Extrait du document
┌────────

Extrait de « L’Humanité » du 03.02.06 : Résistance face à l’école trop étriquée de Robien

Éducation . ZEP rétrécies, postes aux concours moins nombreux, apprentissage à quatorze ans, parents « déficients » punis : l’école du ministre Robien n’a plus aucune ambition.

Loi votée n’est pas achevée. Avec ses airs de ne pas y toucher, le ministre de l’Éducation nationale a peaufiné, depuis deux mois, les chapitres qui manquaient à la réforme de l’éducation concoctée l’an dernier par son prédécesseur. Dans un premier temps, Gilles de Robien s’est contenté d’inscrire dans le marbre les commandements que François Fillon avait dû laisser en suspens. Y compris ceux qui avaient été déboutés par le Conseil d’État en juin. À coups de décrets d’application. En septembre, l’affaire était pliée, y compris sur les points faisant litige avec les syndicats de personnels. Comme, par exemple, le décret concernant le remplacement obligatoire des enseignants absents par leurs collègues de l’établissement.

On pouvait croire la page tournée. Mais les révoltes de novembre ont résonné, pour la droite, comme le signal de la deuxième offensive. Dès le 1er décembre, Dominique de Villepin sonnait la charge. Présentant son plan pour l’égalité des chances, il confirmait l’abaissement à quatorze ans de l’âge d’entrée en apprentissage. Il reprenait une vieille idée de Nicolas Sarkozy : punir financièrement les parents échouant à faire réussir leurs enfants.

Le premier ministre ayant donné le la, Robien n’a plus qu’à tenir la note. En six semaines, il avance une dizaine de propositions, avec plus ou moins de véhémence, achevant ainsi le travail engagé par François Fillon. Le fond est le même : on a tout essayé pour faire réussir les jeunes des milieux populaires, il s’agit de se montrer, maintenant, réaliste. L’échec est l’affaire des familles - au mieux de la société - l’école, elle, ne peut plus rien y faire. Intelligents de la main et élites du cerveau : à chacun son parcours. Plus ou moins long et riche. Classes relais ou internat : les dispositifs dérogatoires conservent la place d’honneur.

└────────

Données sources
┌────────

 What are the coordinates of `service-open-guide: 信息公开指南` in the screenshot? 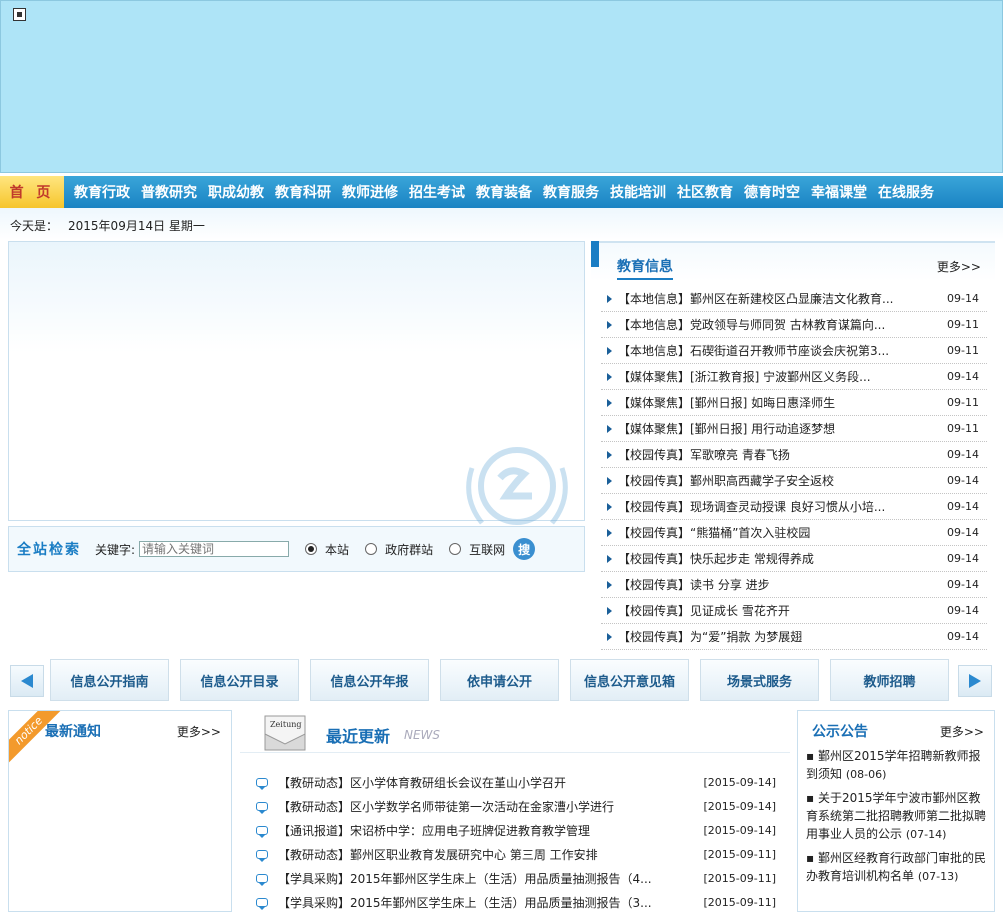 It's located at (110, 680).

└────────

Consigne
Rédigez la suite de l'article sur la politique scolaire de Gilles de Robien en reprenant juste après sa dernière phrase.

Réponse
L’individualisation ne touche pas uniquement les élèves. Agressées, les enseignantes d’Étampes et de Montreuil ont chacune bénéficié d’une dédicace ministérielle, sur le mode : « Ne vous inquiétez plus, on s’occupe de votre carrière. » Là encore, une réponse singulière à un problème collectif.

Annoncée fin décembre, la réforme des ZEP s’inscrit dans cette logique. Outre qu’elle se fait sans moyens supplémentaires, elle prévoit, elle aussi, des dispositions dérogatoires (lire ci-après). Et défend une idée chère à la droite : récompenser ceux qui le méritent en leur réservant quelques places parmi la fine fleur du système. L’école n’est plus désormais un droit pour tous, mais un privilège.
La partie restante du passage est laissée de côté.